◆ Work instructions ◆
Decide whether each statement below agrees with the thread on splitting a string at whitespace, which appears below, and answer yes or no for each, quoting the deciding words from the thread.
1. Calling String.Split() with no parameters splits on line feeds and carriage returns.
2. The reply that dissects the regex prefers "\s+" to "[\s]+" as the more explicit syntax.
3. The posted test results show the Regex solution performing faster than String.Split().Where(...).

◆ Text to read ◆
Splitting a string at all whitespace

I need to split a string at all whitespace, it should ONLY contain the words themselves.

How can I do this in vb.net?

Tabs, Newlines, etc. must all be split!

This has been bugging me for quite a while now, as my syntax highlighter I made completely ignores the first word in each line except for the very first line.

13.10.2009 21:23:10
See also possible duplicate with SplitStringOptions to remove the extra whitespace. stackoverflow.com/questions/6111298/…
goodeye 1.02.2016 01:24:18
7 ОТВЕТОВ
РЕШЕНИЕ

String.Split() (no parameters) does split on all whitespace (including LF/CR)

24
13.10.2009 21:27:31
Why didn't they include that as an overload lol? Thanks so much!
Cyclone 13.10.2009 21:31:30
because it resolves to the Split(params char[]) overload, with an empty array. The documentation for that overload mentions this behavior.
Jimmy 13.10.2009 22:14:04
CAUTION: As Johannes Rudolph mentions in his answer, if there are multiple whitespace characters in a row, String.Split will contain empty elements. That is why Rubens Farias answer is superior.
ToolmakerSteve 3.09.2014 00:32:12
Adam Ralph's solution of using String.Split().Where(...) has quicker performance than the Regex solution. I posted test results below.
u8it 10.09.2015 20:14:52
@ToolMakerSteve - to remove empty elements String.Split(new char[] {}, StringSplitOptions.RemoveEmptyEntries)
Joe 12.01.2018 11:52:35

Try this:

Regex.Split("your string here", "\s+")
20
13.10.2009 21:32:13
It's C#. you should be fine without.
Jimmy 13.10.2009 21:29:59
Dim words As String = "This is a list of words, with: a bit of punctuation" + _
                          vbTab + "and a tab character." + vbNewLine
Dim split As String() = words.Split(New [Char]() {" "c, CChar(vbTab), CChar(vbNewLine) })
-1
13.10.2009 21:26:41

String.Split() will split on every single whitespace, so the result will contain empty strings usually. The Regex solution Ruben Farias has given is the correct way to do it. I have upvoted his answer but I want to give a small addition, dissecting the regex:

\s is a character class that matches all whitespace characters.

In order to split the string correctly when it contains multiple whitespace characters between words, we need to add a quantifier (or repetition operator) to the specification to match all whitespace between words. The correct quantifier to use in this case is +, meaning "one or more" occurrences of a given specification. While the syntax "\s+" is sufficient here, I prefer the more explicit "[\s]+".

2
7.08.2010 18:11:32
As usual, we now have two problems instead of one... ;-)
Adam Ralph 13.01.2015 13:39:19

If you want to avoid regex, you can do it like this:

"Lorem ipsum dolor sit amet, consectetur adipiscing elit"

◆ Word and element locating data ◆
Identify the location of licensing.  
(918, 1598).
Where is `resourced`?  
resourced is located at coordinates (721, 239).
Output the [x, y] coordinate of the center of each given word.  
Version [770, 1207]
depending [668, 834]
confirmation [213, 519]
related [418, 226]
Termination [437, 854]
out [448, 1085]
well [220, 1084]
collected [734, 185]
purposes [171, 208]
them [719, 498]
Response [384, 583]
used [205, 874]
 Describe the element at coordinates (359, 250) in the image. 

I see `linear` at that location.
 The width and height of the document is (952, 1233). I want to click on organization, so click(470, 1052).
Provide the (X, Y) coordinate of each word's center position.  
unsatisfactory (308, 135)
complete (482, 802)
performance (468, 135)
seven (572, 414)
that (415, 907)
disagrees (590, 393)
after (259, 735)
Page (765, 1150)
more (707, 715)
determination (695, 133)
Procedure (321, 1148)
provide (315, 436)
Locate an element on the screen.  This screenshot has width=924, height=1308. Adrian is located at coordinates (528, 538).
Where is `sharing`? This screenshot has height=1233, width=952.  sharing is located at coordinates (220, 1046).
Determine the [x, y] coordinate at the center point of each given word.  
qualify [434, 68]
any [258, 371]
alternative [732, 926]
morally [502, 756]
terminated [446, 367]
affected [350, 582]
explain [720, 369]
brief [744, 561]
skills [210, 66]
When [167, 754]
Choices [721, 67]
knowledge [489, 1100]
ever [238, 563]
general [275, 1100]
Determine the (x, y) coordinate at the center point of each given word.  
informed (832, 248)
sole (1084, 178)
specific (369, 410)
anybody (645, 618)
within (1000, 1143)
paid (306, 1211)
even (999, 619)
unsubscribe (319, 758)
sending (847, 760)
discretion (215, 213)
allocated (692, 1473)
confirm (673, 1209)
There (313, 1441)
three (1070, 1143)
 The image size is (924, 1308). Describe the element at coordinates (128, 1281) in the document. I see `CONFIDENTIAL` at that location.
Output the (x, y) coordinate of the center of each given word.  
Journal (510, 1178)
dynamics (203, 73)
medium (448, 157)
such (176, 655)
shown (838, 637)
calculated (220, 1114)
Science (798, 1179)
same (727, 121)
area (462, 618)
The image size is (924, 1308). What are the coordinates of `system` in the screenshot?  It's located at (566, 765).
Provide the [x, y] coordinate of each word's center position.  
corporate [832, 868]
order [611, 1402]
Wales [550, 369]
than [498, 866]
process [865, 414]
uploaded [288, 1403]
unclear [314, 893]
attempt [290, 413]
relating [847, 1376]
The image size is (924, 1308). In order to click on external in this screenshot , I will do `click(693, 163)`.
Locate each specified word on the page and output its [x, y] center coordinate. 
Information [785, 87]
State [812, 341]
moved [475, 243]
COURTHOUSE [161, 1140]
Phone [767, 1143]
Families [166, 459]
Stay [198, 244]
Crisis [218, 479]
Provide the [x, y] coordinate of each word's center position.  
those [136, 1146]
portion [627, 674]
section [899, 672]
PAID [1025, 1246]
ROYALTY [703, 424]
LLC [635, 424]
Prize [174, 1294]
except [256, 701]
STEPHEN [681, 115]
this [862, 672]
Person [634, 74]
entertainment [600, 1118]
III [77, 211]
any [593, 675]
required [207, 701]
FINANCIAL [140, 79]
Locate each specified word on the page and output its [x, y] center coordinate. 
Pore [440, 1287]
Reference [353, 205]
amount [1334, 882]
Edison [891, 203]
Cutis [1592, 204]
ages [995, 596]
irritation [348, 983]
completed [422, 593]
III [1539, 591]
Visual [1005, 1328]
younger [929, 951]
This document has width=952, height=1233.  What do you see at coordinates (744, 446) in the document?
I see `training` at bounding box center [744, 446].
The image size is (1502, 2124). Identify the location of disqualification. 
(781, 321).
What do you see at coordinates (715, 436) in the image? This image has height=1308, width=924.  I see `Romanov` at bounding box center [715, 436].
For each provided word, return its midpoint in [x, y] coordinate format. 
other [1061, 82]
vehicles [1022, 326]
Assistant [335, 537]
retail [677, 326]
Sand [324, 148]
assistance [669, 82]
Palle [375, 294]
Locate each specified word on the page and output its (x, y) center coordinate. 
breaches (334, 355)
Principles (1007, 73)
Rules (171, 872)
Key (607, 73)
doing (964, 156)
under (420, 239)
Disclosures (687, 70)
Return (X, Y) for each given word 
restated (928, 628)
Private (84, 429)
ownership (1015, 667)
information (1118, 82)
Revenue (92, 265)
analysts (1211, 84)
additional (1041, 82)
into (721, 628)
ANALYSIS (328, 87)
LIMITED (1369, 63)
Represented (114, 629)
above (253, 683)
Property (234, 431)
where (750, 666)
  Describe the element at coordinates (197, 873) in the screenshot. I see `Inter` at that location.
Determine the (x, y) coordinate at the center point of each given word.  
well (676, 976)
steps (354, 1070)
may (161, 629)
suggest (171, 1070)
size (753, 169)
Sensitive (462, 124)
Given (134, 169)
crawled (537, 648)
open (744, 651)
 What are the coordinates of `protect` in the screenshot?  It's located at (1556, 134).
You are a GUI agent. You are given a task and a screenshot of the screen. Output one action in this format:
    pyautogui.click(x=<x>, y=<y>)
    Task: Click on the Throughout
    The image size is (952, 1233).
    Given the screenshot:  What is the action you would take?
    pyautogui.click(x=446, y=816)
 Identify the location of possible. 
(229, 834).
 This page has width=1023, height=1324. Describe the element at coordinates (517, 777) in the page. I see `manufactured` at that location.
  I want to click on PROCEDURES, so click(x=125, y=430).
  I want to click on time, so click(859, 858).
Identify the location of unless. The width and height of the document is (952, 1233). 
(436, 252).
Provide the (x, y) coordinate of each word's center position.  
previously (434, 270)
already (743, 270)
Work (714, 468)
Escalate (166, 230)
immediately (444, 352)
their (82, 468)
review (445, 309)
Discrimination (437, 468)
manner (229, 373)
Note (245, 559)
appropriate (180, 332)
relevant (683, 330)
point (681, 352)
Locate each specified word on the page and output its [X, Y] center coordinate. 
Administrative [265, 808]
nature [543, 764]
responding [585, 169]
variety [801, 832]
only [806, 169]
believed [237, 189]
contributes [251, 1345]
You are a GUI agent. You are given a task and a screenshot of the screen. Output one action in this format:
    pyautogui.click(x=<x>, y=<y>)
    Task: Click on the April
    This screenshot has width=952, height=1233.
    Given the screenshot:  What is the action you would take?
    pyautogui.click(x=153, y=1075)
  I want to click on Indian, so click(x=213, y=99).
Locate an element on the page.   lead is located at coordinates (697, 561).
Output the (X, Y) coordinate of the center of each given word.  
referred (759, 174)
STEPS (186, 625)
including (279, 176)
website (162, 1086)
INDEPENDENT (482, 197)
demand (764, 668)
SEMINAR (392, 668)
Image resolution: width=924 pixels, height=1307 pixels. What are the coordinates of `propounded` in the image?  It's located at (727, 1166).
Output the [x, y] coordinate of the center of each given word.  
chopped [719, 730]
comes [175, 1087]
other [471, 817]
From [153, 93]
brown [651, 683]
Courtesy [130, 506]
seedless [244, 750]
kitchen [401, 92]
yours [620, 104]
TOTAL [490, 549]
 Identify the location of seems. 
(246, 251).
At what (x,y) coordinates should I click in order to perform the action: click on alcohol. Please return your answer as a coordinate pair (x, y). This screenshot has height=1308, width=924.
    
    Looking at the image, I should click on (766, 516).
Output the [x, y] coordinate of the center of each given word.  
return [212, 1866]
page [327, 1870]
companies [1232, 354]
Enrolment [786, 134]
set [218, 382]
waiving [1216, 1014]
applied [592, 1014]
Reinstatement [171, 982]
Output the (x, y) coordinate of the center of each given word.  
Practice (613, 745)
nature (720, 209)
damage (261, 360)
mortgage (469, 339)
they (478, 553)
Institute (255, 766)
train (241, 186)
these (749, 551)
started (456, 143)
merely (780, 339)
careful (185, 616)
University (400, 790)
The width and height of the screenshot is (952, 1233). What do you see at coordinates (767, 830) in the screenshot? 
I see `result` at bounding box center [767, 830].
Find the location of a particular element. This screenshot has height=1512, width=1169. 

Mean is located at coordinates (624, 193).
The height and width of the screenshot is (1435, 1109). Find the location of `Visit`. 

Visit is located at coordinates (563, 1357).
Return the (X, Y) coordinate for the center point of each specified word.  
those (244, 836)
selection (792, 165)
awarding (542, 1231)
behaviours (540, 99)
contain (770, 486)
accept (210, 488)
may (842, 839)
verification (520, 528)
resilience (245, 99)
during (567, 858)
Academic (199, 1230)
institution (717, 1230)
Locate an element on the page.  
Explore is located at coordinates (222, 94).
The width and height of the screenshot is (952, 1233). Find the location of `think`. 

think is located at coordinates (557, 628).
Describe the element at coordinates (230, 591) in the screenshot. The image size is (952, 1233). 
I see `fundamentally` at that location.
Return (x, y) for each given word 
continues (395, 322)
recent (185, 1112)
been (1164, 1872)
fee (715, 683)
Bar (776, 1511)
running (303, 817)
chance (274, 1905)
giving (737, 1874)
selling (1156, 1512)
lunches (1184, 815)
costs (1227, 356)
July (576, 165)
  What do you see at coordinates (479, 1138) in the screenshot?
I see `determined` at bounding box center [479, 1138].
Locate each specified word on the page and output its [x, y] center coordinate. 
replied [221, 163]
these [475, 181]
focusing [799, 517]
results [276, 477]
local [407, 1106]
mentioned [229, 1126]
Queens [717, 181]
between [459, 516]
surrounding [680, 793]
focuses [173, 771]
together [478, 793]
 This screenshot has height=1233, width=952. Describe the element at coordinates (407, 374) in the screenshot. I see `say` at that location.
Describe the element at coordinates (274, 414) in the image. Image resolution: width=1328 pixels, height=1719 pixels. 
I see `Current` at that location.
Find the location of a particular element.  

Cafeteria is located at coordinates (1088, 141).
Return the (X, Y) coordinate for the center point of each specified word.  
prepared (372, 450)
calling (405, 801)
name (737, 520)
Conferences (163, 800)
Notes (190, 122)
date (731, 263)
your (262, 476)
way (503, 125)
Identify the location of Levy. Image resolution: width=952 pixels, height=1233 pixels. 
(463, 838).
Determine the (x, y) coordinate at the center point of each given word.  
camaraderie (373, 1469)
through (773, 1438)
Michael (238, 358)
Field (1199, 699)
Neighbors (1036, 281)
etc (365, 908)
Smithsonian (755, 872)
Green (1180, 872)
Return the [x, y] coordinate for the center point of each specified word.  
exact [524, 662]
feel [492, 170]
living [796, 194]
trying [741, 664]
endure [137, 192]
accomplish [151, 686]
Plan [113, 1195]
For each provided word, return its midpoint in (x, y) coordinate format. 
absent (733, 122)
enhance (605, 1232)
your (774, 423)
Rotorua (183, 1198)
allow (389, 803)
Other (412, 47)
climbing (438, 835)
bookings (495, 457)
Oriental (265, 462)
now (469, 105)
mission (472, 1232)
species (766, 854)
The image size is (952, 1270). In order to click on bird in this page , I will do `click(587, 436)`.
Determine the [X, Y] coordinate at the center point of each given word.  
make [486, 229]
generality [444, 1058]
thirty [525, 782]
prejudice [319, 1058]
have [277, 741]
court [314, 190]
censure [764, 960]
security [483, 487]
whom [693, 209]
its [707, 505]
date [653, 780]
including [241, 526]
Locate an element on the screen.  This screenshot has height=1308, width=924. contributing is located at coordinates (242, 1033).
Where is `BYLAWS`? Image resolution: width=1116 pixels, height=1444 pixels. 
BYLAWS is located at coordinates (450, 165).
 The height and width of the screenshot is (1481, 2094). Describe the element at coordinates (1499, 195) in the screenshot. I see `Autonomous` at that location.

◆ The answer ◆
1. Yes: "String.Split() (no parameters) does split on all whitespace (including LF/CR)"
2. No: "While the syntax "\s+" is sufficient here, I prefer the more explicit "[\s]+"."
3. No: "Adam Ralph's solution of using String.Split().Where(...) has quicker performance than the Regex solution."